L’électrification des transports est une des manières de rendre la mobilité plus durable, soit par la réduction de l’empreinte énergétique du moyen de transport. Depuis quelques années, nous voyons le nombre de bornes de recharge pour véhicules électriques se multiplier sur les routes du Québec. Cependant, la crainte d’un manque d’accès à ces bornes représente l’un des freins à l’adoption de véhicules électriques. 

De quelles façons la perception du développement du réseau de bornes de recharge au Québec par les individus affecte-t-elle leur décision de choisir l’électromobilité? Quelles leçons pouvons-nous en tirer afin d’inciter plus d’individus à délaisser les modes propulsés par l’énergie fossile?

Avec le soutien financier de Jalon via le programme Mitacs Accélération, la recherche de Pénélope Renaud-Blondeau, aujourd’hui conseillère en modélisation à l’‎Autorité régionale de transport métropolitain (ARTM), nous apporte des éléments de réponse.


État de l’électrification des transports au Québec

Dans son Plan pour une économie verte (PEV), le gouvernement du Québec vise l’immatriculation de 1,5 million de VÉ en 2030¹. Cependant, malgré les nombreux efforts pour promouvoir les VÉ, tels que l’implantation du programme Roulez vert (incitatifs financiers) et de la norme véhicules zéro émission, la proportion de ceux-ci dans le parc automobile québécois n’était que de 0,8 % en 2020 (Figure 1).
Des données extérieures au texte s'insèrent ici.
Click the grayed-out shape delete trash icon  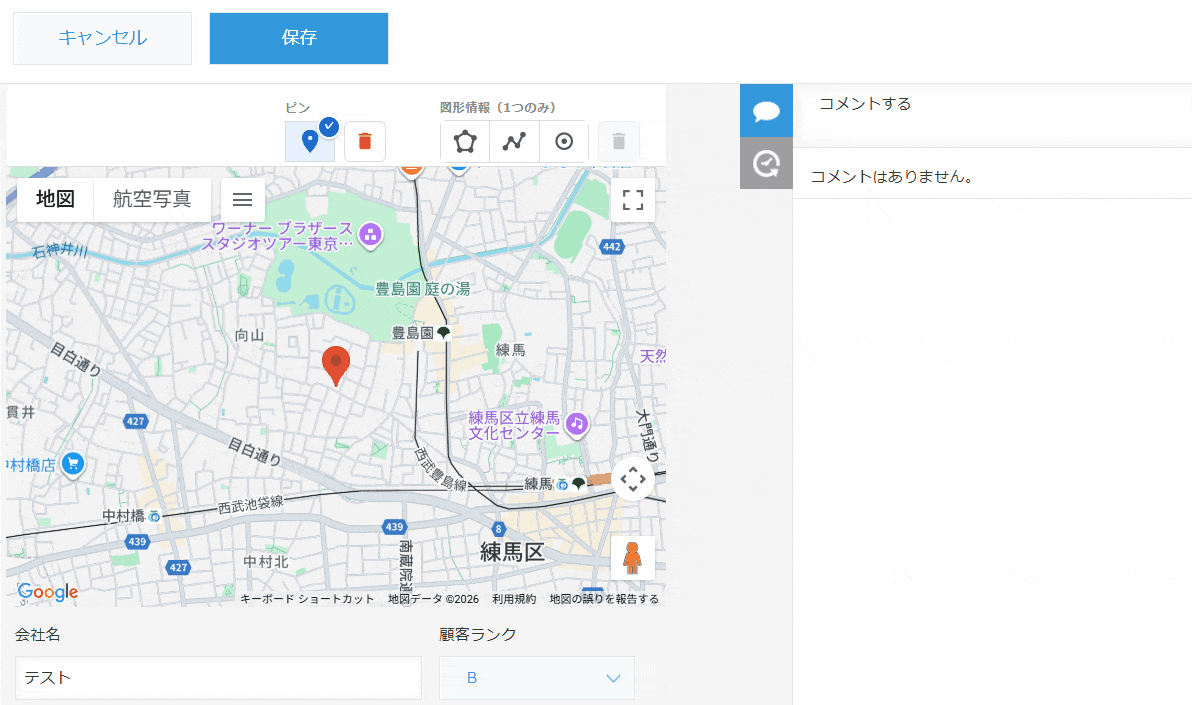[619, 141]
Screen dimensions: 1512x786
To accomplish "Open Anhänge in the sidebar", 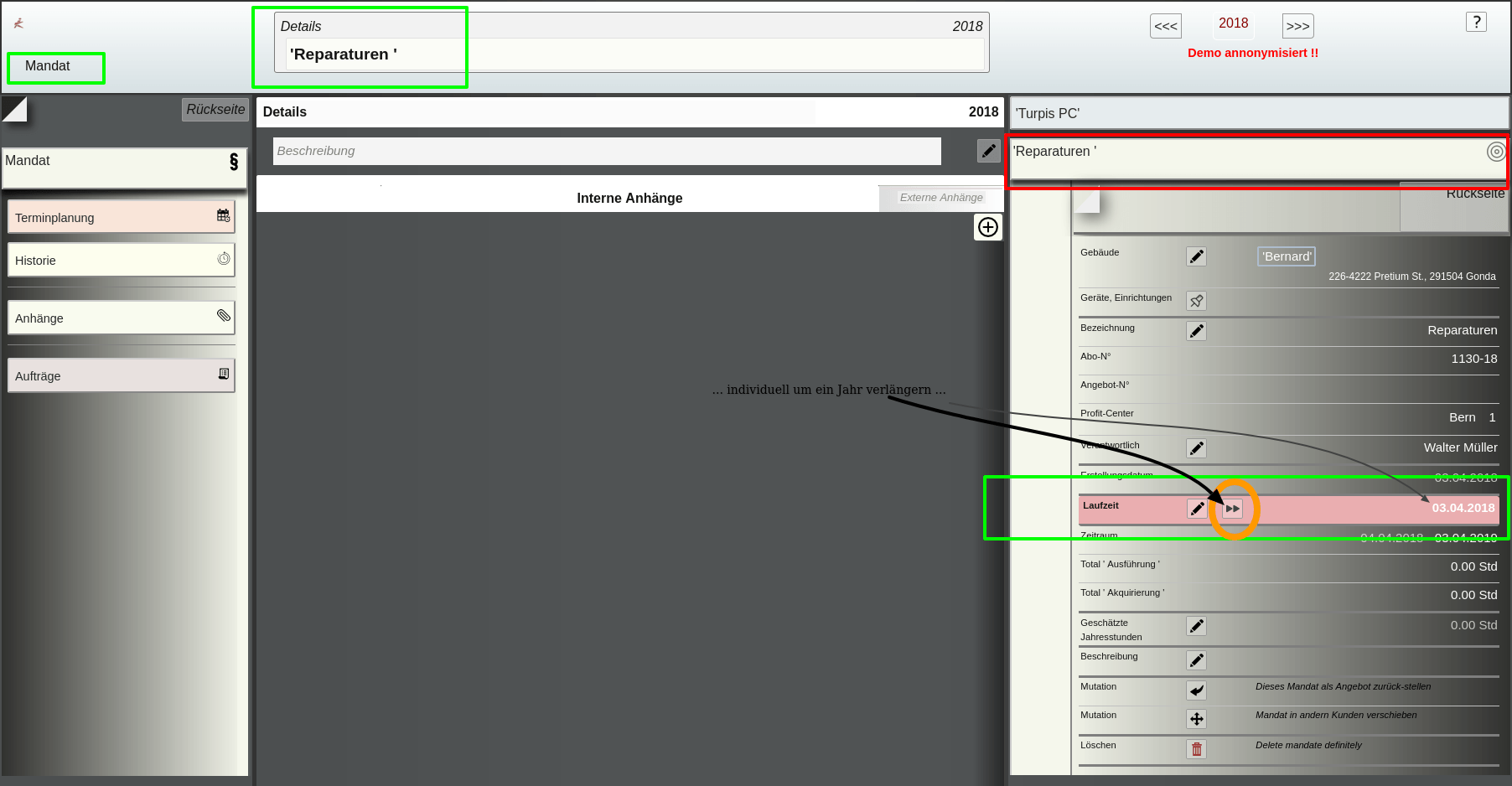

La même année, ils représentaient 6,2 % des ventes de véhicules neufs au Québec². Ces faibles proportions témoignent de la présence de certaines barrières qui conduisent les consommateurs à se tourner vers des achats plus conventionnels.

L’infrastructure de recharge publique, un levier de l’électrification?

Plusieurs recherches ont identifié les facteurs qui peuvent influencer l’intention d’acheter un VÉ. Un de ces facteurs est l’infrastructure de recharge publique. En effet, la présence de bornes publiques contribue à augmenter la confiance des conducteurs de véhicules rechargeables lors de leurs déplacements. De plus, un réseau de recharge public accessible pourrait inciter les consommateurs n’ayant pas accès à un stationnement privé à la maison à s’acheter un véhicule électrique. 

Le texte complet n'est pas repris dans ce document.